Rhonda Gray is an Associate Professor of English at RCC and Coordinator of the Honors Program. She says, “Students who thrive in the Honors Program are self-starters. They take the initiative to go after what they want and take full responsibility in steering their projects. They become leaders.”
Students Deepen Critical and Creative Thinking Skills
The main goal of the Honors Program is to offer students the chance to create research-based projects where critical thinking, innovation, and hands-on application of the topics are explored.
There are two basic ways for RCC students to enter the Honors Program. Students can take one of the three standard required Honors courses, English Composition 1 Honors, English Composition 2 Honors, or a 200-level course called the Honors Colloquium. The other way is for a student to work along with their instructor to complete an Honors Project application in which they propose a project. An Honors Committee reviews the application and gives feedback. After the application is approved, the student, under the direction of the instructor, begins the research. At the end of the semester, students must submit a formal written report of their projects and also present their work through a 10 minute power point presentation in order to receive honors credit designated on their transcript.

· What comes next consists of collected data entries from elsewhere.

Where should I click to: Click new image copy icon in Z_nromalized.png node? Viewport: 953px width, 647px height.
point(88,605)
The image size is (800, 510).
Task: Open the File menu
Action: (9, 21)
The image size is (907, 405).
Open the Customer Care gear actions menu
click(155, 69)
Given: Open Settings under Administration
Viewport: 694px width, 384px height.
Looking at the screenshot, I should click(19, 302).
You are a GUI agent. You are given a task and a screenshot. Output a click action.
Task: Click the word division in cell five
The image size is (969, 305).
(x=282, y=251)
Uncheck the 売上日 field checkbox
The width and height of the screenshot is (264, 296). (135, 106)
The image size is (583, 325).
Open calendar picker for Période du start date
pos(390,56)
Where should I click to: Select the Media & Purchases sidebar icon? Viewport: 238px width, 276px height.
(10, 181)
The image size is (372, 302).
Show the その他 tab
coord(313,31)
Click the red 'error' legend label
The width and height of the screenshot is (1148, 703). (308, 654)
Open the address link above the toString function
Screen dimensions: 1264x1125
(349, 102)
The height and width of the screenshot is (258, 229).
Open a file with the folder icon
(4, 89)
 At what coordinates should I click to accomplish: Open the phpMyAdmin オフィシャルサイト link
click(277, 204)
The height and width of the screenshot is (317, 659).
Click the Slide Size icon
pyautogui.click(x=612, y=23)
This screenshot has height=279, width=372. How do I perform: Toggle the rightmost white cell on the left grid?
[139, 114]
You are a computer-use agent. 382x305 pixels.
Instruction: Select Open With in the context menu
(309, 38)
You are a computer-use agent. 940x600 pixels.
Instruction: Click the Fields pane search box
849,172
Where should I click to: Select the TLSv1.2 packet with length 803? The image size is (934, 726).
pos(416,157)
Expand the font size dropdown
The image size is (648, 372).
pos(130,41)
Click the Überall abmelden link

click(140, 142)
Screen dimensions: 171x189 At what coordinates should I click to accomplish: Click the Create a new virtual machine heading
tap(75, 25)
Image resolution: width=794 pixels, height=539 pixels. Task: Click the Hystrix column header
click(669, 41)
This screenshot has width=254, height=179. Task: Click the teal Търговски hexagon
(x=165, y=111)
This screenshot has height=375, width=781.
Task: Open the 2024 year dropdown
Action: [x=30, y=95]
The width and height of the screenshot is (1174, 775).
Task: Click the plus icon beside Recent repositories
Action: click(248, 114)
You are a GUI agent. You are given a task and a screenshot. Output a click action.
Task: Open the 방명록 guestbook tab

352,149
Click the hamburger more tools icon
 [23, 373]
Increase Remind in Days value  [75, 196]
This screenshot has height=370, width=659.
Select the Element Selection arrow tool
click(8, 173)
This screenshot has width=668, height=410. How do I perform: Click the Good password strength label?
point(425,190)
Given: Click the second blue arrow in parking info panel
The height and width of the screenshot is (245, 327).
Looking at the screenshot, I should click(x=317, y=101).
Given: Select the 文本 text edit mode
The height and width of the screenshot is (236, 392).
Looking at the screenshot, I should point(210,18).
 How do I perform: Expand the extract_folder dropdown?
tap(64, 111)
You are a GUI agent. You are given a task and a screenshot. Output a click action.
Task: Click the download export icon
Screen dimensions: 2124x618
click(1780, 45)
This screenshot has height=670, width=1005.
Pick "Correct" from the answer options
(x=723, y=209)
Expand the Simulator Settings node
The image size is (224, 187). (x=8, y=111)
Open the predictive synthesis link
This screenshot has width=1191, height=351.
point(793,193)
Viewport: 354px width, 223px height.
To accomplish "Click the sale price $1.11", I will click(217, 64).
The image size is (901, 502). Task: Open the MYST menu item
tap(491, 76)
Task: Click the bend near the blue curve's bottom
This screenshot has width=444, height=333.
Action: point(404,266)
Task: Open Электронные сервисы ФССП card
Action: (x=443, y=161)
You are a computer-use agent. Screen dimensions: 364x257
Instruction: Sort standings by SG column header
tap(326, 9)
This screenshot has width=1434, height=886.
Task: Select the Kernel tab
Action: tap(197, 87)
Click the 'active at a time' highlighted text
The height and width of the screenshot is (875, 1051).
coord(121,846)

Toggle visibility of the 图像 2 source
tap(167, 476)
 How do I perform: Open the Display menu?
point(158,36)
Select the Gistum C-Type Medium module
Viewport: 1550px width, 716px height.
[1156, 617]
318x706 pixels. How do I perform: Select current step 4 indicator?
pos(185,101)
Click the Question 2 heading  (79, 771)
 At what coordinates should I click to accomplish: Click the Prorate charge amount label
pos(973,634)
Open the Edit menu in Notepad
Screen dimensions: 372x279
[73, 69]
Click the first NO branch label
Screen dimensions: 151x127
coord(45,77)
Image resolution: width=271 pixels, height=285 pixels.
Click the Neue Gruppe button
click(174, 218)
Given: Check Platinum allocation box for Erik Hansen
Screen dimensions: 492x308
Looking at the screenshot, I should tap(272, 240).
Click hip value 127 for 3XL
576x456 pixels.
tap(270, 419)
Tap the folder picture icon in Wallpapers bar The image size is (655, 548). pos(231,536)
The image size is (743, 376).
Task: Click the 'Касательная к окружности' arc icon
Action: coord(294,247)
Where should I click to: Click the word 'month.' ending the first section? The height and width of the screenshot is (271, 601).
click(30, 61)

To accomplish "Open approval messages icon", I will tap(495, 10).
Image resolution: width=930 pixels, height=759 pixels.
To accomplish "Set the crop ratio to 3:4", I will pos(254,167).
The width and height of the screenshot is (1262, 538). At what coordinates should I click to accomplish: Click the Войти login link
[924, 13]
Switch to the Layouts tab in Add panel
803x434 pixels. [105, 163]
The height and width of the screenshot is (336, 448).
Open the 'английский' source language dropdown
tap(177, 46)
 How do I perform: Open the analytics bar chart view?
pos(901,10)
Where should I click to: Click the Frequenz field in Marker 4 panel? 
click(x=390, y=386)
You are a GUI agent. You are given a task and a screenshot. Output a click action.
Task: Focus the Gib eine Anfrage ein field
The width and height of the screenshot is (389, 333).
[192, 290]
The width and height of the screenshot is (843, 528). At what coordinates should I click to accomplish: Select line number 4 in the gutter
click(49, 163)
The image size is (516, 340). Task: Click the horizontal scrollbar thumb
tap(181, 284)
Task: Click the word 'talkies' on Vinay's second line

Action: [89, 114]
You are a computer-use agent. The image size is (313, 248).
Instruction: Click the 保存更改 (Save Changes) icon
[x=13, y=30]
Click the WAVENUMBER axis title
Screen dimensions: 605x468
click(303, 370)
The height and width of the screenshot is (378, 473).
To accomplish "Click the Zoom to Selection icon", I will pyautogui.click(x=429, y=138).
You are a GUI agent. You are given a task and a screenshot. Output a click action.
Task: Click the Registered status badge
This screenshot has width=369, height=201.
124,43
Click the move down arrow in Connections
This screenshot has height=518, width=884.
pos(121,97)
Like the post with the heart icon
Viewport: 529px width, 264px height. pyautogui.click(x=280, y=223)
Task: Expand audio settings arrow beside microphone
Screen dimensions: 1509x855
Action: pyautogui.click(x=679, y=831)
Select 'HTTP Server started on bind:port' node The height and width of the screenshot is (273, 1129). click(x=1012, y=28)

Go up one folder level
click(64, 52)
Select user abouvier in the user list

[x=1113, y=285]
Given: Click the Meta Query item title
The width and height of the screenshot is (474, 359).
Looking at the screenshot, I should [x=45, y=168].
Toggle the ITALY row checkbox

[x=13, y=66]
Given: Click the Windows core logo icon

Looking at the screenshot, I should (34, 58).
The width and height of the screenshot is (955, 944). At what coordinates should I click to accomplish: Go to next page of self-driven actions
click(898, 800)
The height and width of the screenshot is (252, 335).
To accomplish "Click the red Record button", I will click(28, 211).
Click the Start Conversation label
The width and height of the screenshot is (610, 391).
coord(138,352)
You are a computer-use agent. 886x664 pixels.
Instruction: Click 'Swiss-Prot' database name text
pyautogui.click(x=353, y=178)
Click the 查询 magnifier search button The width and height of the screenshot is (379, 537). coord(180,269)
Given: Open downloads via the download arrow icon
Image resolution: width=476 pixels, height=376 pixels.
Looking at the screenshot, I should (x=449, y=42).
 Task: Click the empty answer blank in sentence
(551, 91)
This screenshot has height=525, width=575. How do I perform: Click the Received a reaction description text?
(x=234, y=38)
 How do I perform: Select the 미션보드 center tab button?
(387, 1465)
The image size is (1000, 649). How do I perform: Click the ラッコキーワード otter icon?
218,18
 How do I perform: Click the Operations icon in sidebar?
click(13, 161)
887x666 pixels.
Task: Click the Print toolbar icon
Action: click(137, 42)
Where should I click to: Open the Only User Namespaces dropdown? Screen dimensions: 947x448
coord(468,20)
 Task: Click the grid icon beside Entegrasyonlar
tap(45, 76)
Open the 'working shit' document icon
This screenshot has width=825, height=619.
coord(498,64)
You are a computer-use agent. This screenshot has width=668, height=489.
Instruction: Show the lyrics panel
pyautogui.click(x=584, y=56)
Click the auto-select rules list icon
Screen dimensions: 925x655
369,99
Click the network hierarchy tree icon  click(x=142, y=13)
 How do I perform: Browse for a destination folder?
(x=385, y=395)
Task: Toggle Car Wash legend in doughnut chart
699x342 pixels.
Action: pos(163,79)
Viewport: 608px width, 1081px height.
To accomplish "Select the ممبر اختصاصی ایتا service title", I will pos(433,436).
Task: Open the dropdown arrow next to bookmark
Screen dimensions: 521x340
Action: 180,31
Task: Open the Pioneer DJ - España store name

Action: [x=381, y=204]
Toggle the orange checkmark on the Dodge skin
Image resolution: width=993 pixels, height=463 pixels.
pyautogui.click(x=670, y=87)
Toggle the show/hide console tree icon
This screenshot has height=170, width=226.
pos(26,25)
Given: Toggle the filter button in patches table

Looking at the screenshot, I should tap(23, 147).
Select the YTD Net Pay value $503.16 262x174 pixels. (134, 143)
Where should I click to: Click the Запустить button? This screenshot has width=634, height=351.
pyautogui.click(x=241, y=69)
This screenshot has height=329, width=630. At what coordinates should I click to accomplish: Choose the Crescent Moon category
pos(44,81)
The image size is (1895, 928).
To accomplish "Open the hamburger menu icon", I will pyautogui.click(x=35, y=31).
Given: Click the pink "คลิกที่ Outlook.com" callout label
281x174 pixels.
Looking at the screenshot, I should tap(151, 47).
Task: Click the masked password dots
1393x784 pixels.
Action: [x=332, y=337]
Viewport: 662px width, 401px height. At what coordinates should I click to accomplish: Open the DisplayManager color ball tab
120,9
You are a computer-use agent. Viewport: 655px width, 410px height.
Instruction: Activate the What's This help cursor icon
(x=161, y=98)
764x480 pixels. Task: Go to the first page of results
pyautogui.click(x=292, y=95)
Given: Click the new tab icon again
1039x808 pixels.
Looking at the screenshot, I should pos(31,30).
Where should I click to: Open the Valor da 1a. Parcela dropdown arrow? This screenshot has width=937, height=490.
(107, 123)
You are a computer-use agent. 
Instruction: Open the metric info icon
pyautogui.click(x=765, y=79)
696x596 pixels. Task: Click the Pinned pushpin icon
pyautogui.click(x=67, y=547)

The scope of the Honors Projects covers of broad spectrum of topics. Below are three examples:
Free Blacks in Liberia
The project is a painting series that reflects the experiences of freed slaves who migrated to Liberia in 1816 to seek a less racially oppressive environment.
Biomanufacturing and Phospholipase D Signaling
The student performed a literature review to understand the biological and therapeutic potential of phospholipase D and proposed a protocol to examine the enzyme using Roxbury Community College’s bioreactor.
Mass Incarceration and the Caste System
The project examines Roxbury Community College’s views on Michelle Alexander’s argument that mass incarceration constitutes a new form of a caste system implemented during the Jim Crow Era.
*Michelle Alexander is the author of the best-selling book “The New Jim Crow.”
The academic research done by students has staying power in the classroom as it may contribute to a revision of the faculty member’s curriculum. During Honors presentations, a diverse audience listens as Honors students explain the student-faculty collaboration on the project, the nature of the research, and invites audience feedback.
Photo: The Spring 2014 Honors Program student presenters are (front row) Martika Cox, Sharon Olivo, David Hines, Gigi Guerrier, April Andrew and Walter Flores, (back row) Waller Finnagan, Shaoyu Chang, Dimone Mannon, Mallory Harris and Alain Eugene.